I was most annoyed a few months ago to realize that a regular JavaScript “Live Preview” would be useless on a site with Markdown-enabled comments. Worse than useless: showing an incorrect preview is worse than none at all. If it was about functionality, the preview could always be done server-side; having it “live” was more about being cool than being useful.
The answer was a full Markdown implementation in JavaScript. I couldn’t find any such implementation, so resolved to attempt one myself — how hard could it be, really?
Obstacle 1: I had never used regular expressions.
As regular expressions are the very substance of Markdown, this was something of a problem. For those unfamiliar with this particular brand of voodoo, a simple expression looks something like this:
/bb|[^b]{2}/
(In case you couldn’t tell, that was actually a joke.)
If I’d been experienced with JavaScript, or any scripting language, things might’ve turned out better. That was not the case. It was a disaster.
Abandoning that project, I moved on to greener pastures. It was only when I got into writing Firefox extensions that both my problems disappeared. Firstly, it’s self-evident that cross-browser compatibility is not of great importance to a Firefox extension. More importantly (regarding: “It didn’t work.”), until then I’d had no idea that it was possible to do something like this:
str = str.replace(/([0-9]*)\.([0-9]*)/g, function(match, $1, $2) {
return $2+"."+$1;
}
You really don’t want to know what I was using the first time around, but it was much more complicated. And didn’t work.
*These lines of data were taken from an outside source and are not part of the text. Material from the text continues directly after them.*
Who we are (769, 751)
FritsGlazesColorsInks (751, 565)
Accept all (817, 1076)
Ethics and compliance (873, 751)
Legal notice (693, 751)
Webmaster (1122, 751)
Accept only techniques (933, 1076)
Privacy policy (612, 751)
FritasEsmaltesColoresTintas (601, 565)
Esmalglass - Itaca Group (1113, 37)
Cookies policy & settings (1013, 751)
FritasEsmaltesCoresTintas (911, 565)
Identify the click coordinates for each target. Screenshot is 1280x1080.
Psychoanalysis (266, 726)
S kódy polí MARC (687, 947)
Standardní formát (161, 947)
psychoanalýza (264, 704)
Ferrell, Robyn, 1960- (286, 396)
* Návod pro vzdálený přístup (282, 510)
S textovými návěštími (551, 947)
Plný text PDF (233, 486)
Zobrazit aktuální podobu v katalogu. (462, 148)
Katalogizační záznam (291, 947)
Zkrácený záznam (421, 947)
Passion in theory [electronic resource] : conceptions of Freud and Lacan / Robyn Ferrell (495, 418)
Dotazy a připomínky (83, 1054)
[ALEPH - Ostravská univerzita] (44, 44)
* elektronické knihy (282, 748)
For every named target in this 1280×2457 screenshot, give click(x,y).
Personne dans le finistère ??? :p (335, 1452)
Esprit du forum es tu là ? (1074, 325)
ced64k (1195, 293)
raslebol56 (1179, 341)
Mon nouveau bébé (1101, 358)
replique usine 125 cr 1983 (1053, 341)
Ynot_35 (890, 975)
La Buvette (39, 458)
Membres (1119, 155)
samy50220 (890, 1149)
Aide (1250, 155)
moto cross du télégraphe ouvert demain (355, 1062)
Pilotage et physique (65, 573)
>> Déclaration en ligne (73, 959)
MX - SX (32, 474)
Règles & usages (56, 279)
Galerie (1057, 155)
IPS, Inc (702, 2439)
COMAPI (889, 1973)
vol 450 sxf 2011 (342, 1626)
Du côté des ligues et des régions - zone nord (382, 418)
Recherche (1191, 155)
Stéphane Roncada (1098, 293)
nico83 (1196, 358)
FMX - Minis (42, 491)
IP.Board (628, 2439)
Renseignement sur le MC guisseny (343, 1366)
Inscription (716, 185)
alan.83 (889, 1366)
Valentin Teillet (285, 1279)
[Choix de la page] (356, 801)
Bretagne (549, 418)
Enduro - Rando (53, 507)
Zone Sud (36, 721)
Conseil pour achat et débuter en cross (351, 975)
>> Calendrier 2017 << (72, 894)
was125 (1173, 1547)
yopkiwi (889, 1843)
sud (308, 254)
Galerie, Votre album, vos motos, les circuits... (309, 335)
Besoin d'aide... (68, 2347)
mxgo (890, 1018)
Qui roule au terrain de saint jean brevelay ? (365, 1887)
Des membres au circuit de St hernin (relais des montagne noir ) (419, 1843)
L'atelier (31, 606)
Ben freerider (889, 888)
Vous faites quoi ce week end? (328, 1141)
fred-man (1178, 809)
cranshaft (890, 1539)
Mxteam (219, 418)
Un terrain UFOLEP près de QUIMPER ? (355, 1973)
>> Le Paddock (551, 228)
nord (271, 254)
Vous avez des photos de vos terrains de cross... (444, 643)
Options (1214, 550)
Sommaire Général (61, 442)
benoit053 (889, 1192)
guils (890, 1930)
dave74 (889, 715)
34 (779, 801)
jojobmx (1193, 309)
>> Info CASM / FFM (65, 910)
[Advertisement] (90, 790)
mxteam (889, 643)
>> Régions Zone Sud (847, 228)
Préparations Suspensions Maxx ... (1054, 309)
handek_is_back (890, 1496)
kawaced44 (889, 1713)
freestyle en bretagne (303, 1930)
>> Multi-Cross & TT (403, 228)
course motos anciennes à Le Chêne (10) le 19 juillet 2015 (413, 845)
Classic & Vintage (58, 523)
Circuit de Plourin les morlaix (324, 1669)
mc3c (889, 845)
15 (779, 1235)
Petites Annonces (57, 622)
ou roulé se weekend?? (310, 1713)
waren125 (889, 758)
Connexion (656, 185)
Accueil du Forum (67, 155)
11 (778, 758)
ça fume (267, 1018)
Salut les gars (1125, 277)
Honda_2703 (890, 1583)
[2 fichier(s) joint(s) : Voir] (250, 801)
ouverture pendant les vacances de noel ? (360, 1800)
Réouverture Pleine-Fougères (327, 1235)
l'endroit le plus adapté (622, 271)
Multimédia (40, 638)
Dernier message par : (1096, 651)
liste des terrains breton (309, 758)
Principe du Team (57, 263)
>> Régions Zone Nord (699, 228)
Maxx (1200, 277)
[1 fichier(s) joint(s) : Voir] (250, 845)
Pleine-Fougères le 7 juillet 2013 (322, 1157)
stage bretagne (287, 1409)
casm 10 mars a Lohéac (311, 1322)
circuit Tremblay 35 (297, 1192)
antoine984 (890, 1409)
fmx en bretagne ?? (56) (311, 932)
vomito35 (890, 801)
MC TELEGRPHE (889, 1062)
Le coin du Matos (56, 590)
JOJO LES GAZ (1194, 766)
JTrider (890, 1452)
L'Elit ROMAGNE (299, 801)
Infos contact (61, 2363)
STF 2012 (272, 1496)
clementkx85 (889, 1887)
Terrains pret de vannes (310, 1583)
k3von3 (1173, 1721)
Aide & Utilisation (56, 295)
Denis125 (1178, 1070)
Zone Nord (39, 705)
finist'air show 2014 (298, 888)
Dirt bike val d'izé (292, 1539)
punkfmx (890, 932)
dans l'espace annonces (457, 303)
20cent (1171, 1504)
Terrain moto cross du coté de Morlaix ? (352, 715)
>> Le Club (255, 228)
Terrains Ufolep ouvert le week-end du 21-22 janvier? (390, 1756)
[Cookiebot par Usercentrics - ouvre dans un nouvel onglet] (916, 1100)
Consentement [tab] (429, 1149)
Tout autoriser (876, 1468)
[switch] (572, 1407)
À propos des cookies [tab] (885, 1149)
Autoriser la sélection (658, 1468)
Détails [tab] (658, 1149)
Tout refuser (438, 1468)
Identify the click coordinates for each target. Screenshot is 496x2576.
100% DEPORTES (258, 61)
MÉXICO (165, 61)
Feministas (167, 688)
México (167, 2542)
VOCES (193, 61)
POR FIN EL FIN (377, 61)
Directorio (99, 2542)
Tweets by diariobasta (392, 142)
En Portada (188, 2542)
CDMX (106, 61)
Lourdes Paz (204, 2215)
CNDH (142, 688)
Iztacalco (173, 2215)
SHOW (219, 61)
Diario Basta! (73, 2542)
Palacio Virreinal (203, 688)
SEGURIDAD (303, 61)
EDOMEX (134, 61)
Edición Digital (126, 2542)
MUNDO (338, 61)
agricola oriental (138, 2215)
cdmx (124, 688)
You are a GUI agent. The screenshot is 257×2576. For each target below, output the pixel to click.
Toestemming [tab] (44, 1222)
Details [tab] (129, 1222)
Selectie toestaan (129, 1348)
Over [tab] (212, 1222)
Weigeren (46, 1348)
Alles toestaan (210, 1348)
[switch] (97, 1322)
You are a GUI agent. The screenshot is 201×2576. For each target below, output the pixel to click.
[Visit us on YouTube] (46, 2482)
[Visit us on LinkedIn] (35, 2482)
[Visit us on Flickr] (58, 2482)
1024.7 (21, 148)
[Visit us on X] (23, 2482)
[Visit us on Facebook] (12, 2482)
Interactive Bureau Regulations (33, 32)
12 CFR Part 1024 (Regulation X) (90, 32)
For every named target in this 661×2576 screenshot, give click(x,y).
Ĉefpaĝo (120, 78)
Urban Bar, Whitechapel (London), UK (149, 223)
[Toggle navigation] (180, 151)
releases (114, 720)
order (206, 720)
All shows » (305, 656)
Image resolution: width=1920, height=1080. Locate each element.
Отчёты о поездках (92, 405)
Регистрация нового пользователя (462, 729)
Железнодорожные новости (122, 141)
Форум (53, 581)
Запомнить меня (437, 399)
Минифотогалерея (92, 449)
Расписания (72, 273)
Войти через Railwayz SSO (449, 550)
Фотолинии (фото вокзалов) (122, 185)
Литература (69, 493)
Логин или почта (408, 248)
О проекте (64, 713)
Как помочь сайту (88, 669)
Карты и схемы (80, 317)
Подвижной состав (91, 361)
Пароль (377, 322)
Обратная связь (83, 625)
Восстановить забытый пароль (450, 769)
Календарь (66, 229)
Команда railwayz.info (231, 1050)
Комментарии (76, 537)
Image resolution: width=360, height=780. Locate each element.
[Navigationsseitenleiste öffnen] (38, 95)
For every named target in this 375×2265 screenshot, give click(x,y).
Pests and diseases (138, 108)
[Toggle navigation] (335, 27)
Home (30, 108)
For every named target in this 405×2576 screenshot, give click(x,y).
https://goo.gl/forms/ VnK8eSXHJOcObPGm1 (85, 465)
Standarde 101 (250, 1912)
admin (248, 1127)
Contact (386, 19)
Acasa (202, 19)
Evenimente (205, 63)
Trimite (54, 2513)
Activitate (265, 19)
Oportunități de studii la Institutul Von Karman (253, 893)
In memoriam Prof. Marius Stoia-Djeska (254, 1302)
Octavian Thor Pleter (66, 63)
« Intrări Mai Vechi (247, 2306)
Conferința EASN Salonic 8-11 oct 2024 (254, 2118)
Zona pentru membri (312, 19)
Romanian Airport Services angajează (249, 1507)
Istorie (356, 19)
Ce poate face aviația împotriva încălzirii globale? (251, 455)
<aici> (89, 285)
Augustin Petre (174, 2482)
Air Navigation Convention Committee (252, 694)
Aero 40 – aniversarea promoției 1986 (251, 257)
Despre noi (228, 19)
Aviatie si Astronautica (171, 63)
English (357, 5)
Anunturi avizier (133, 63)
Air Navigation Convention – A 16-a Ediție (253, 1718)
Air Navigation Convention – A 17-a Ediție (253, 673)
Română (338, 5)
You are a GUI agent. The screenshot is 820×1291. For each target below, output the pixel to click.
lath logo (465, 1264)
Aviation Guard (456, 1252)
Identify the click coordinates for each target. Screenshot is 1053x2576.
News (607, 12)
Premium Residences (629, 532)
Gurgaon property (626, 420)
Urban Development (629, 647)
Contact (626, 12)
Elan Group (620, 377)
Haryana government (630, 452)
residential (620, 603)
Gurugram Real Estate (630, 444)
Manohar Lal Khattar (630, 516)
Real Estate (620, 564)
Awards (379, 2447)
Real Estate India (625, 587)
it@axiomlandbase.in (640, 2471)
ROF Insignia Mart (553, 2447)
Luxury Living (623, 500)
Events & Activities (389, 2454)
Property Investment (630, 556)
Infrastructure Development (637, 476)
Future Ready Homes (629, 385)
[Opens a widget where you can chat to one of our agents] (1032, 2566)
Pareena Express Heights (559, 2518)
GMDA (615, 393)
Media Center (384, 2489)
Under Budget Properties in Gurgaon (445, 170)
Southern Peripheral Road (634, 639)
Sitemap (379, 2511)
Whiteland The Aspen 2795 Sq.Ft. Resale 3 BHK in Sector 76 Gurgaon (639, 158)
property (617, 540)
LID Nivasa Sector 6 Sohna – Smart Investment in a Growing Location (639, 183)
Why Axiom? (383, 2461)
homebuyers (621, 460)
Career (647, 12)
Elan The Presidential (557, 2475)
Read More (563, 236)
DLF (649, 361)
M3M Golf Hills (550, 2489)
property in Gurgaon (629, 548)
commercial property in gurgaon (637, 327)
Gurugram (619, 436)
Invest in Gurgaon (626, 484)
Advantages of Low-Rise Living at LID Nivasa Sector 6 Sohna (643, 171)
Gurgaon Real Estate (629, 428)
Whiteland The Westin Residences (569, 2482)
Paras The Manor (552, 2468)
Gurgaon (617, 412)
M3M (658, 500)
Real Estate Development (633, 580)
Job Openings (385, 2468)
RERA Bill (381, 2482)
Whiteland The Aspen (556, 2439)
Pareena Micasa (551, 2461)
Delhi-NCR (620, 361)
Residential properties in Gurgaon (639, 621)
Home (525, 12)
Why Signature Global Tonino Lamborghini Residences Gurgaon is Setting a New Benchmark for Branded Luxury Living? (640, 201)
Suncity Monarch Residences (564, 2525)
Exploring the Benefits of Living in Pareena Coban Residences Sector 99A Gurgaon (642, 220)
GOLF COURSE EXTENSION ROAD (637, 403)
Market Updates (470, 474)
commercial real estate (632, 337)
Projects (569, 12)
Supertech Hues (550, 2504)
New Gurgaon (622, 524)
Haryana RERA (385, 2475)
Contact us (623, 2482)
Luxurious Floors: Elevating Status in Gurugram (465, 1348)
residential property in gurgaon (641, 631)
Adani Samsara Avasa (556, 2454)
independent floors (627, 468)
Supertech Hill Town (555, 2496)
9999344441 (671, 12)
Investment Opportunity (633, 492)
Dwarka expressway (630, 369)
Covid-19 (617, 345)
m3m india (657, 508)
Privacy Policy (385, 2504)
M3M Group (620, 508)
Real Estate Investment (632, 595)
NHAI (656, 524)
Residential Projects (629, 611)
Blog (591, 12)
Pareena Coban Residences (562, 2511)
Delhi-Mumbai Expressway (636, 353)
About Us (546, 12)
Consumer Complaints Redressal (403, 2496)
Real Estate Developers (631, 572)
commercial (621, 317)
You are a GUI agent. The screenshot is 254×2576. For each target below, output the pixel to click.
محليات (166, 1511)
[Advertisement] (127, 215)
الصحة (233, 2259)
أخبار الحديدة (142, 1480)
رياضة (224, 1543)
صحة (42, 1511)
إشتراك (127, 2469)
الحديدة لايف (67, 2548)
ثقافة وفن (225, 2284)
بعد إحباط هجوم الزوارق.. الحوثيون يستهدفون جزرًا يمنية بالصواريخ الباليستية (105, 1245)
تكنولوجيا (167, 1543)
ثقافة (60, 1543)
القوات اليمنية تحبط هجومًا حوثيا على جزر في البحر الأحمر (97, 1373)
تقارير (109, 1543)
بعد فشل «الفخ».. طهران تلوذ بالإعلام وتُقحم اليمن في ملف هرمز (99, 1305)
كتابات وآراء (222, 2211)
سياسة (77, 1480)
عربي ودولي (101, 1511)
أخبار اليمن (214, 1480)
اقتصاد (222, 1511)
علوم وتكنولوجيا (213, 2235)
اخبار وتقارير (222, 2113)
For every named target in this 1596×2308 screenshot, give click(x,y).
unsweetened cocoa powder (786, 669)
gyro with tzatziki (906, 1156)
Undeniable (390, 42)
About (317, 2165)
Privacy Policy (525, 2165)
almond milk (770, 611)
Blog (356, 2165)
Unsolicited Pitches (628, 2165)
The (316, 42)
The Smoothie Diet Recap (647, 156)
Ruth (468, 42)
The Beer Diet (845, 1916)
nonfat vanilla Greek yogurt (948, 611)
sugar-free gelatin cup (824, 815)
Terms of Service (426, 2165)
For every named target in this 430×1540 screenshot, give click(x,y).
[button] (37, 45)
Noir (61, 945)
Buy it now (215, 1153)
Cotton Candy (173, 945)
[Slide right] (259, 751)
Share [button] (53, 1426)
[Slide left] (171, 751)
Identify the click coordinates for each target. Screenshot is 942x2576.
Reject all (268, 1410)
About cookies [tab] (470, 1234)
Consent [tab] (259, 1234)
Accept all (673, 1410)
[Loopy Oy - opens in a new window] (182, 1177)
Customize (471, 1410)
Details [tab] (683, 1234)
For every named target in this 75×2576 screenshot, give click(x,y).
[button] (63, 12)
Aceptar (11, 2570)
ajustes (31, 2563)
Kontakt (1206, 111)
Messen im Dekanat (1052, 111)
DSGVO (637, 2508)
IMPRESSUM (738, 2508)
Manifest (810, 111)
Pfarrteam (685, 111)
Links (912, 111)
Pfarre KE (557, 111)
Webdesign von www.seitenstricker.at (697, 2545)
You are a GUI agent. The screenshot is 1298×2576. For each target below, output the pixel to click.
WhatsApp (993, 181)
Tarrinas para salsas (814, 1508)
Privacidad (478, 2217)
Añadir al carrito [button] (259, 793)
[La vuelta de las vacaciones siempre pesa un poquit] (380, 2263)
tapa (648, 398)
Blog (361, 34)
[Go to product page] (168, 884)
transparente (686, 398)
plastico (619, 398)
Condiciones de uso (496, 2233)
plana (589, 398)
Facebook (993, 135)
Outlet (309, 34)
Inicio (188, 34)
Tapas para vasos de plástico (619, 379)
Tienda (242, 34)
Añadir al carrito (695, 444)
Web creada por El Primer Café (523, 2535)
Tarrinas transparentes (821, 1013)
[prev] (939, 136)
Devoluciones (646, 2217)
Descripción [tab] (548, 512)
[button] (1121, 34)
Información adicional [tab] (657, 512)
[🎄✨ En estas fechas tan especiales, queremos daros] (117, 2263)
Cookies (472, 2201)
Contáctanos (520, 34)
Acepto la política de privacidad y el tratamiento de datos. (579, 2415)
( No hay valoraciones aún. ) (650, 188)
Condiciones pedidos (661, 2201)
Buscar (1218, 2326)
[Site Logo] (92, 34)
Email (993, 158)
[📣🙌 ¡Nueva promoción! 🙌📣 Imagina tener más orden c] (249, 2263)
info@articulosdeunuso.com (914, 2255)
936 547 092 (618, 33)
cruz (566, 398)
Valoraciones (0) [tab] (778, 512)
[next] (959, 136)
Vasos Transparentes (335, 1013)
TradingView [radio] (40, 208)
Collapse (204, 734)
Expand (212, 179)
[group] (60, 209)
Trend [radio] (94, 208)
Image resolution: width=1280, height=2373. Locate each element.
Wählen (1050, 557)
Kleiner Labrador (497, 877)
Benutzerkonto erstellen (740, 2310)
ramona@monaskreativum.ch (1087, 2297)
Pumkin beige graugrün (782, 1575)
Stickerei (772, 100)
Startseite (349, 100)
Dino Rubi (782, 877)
Now it was just a matter of copying the functions over and changing the syntax.
Using an md5 library was a waste of space and processing power; I replaced it with a random string generator, and the script ensures they’re unique. It shouldn’t increase the risk of collision, and it’s almost certainly faster.
The real problem was the lack of support in JavaScript regular expressions for lookbehind, atomic matching, and certain characters (e.g. \z). It’s because of this that the port isn’t perfect: I tried, and failed, to get the expressions to work properly without.
Still, work it does, though held together with a few unpleasant kludges. The fact that I Am Not A Programmer is likely to be driven home by the worst of these. As far as simple usage goes, the big one is that sometimes it needs extra whitespace before lists, paragraphs, etc., or some blocks aren’t processed correctly.
Live previewing is still problematic. I know this version doesn’t work with Internet Explorer, but I’m no longer sure why. I don’t think it has the same level of regular expression support as Mozilla, but it’s possible that it’s failing for some other reason. I’m wholly indifferent, though.
I wrote a simple Firefox extension which adds the option to run Markdown on the contents of HTML textarea elements to the context menu. That’s all I really wanted it for, this time around. It’s nice to be able to write in Markdown when slumming at heathen sites not supporting the syntax.